### PROBLEM REQUIREMENTS
Your answer should consist of every line from the records that holds the string "will".

*** EXERCISE MATERIAL Section Begins ***

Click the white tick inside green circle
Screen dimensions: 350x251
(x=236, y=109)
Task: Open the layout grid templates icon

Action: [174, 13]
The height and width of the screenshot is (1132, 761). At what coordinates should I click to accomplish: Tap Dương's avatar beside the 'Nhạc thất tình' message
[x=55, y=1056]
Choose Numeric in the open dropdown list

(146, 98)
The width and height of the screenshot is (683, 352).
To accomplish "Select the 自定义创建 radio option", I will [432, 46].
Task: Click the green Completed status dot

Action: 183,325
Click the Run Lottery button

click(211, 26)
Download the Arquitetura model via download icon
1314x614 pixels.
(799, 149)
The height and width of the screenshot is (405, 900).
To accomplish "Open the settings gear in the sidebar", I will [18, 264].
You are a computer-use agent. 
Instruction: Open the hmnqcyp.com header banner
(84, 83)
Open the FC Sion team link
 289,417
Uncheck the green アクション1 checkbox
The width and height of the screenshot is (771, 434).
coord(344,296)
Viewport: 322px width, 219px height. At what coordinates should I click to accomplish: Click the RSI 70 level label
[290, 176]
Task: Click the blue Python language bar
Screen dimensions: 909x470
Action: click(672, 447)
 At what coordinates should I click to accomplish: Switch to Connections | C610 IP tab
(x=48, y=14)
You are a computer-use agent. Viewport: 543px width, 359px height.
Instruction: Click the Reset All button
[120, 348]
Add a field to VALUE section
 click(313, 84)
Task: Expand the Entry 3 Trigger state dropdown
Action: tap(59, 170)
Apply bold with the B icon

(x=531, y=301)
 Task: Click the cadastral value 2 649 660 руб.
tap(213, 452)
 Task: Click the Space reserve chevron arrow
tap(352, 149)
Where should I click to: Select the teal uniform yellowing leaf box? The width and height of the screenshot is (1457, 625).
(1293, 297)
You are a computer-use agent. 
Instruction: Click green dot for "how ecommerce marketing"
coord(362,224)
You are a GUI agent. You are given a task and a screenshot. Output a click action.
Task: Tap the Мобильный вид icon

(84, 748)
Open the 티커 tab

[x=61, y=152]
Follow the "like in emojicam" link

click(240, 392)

*** EXERCISE MATERIAL Section Ends ***

### WORKED SOLUTION
To accomplish "Select the 自定义创建 radio option", I will [432, 46].
To accomplish "Open the settings gear in the sidebar", I will [18, 264].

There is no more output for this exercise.